Unsure if your child needs orthodontics? Common speech issues that braces can resolve and prevent
It is an ongoing joke in many sitcoms; an adult or a child has braces fitted and suddenly, they begin speaking with a lisp.
And chances are that if you knew someone growing up who wore a metal brace, you may remember their vocal pattern changing during and after the braces were off. If you have children of your own and you have been told that they could benefit from having a traditional metal brace fitted, this can put you in two minds about whether or not to pursue the treatment.
However, what you may be unaware of is the link between a lack of orthodontic treatment and the development, or even the worsening, of speech-related issues.
At Boston Orthodontics, we know all there is to know about braces. We know all about the temporary drawbacks of undertaking orthodontics Marylebone and the long-term benefits that braces can offer, for adults and children alike! Therefore, we are aware of how the lack of a suitable brace can impact your child's speech for the rest of their life, making braces more than a simple aesthetic treatment.
So, what are the most common speech issues that orthodontics Marylebone can prevent?
When your child lost their baby teeth, their speech had an adorable ‘whistling’ sound, didn’t it? As they spoke, the air was pushed between teeth that had a gap, adding a whistle to the end of each word that they said.
However, in later life, if they have gaps between their teeth, that whistling sound will stay with them, potentially causing self-confidence issues. Orthodontics Marylebone will close any gaps that can cause whistling, taking away a childish tone from their speech patterns, and making intonation clear.
A lisp is usually caused by the upper teeth overlapping the bottom teeth, also known as an overbite.
This in turns allows the tongue to move erratically, causing the speech to sound odd and a lisp to form as the tongue tries to compensate. As all of the braces we can offer your child can treat overbites of any severity, it is worth exploring to prevent lisps, which can once again impact on confidence and make public speaking later in life an issue.

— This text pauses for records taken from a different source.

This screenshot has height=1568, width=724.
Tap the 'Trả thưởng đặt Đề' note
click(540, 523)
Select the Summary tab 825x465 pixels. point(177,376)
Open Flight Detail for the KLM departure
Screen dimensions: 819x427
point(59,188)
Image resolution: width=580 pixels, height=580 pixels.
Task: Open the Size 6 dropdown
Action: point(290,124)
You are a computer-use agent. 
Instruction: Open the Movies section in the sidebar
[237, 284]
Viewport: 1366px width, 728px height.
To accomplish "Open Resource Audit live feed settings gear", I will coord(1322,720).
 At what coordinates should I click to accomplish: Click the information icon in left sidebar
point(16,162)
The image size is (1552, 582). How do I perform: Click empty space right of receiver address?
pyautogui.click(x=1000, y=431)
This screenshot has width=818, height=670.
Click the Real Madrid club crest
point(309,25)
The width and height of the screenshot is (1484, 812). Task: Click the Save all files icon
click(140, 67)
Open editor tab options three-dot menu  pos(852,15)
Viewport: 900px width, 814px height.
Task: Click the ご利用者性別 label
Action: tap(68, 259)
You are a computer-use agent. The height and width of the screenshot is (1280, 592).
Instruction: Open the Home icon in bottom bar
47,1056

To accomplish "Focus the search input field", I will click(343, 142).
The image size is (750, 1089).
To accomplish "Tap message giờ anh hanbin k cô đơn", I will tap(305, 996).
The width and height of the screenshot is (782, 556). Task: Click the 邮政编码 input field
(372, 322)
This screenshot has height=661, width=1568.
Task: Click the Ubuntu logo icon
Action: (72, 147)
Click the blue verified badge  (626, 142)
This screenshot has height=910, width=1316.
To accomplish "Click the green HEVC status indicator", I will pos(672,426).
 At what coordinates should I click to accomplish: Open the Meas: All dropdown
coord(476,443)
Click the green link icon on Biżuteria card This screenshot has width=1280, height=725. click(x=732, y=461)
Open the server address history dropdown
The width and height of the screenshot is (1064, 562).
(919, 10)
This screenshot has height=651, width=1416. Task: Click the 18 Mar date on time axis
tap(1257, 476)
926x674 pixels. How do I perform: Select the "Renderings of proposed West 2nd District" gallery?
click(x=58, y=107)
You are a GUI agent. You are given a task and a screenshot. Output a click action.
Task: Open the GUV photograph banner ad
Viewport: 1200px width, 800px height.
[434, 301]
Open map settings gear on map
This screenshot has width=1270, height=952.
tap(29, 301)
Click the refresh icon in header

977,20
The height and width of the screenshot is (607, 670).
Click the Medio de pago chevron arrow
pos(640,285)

Of course, a brace can also help with jaw position and with the widening of the roof of the mouth.
If these areas are too slim, the tongue does not have the required room to move, which can cause your child to slur their words. Realigning the teeth can also create more room, but for very small mouths, more extensive reconstructive treatments may be needed.
The phonetics of the letters ‘t’ ‘s’ and ‘ch’ require your child's tongue to touch their teeth.
If your child's teeth are not correctly aligned, this is harder to achieve, resulting in mispronunciations of these common sounds and other types of fricative consonants.
Mispronunciation can impact confidence and can, once again cause the tongue to be restricted in its movements, which could lead to a lisp developing.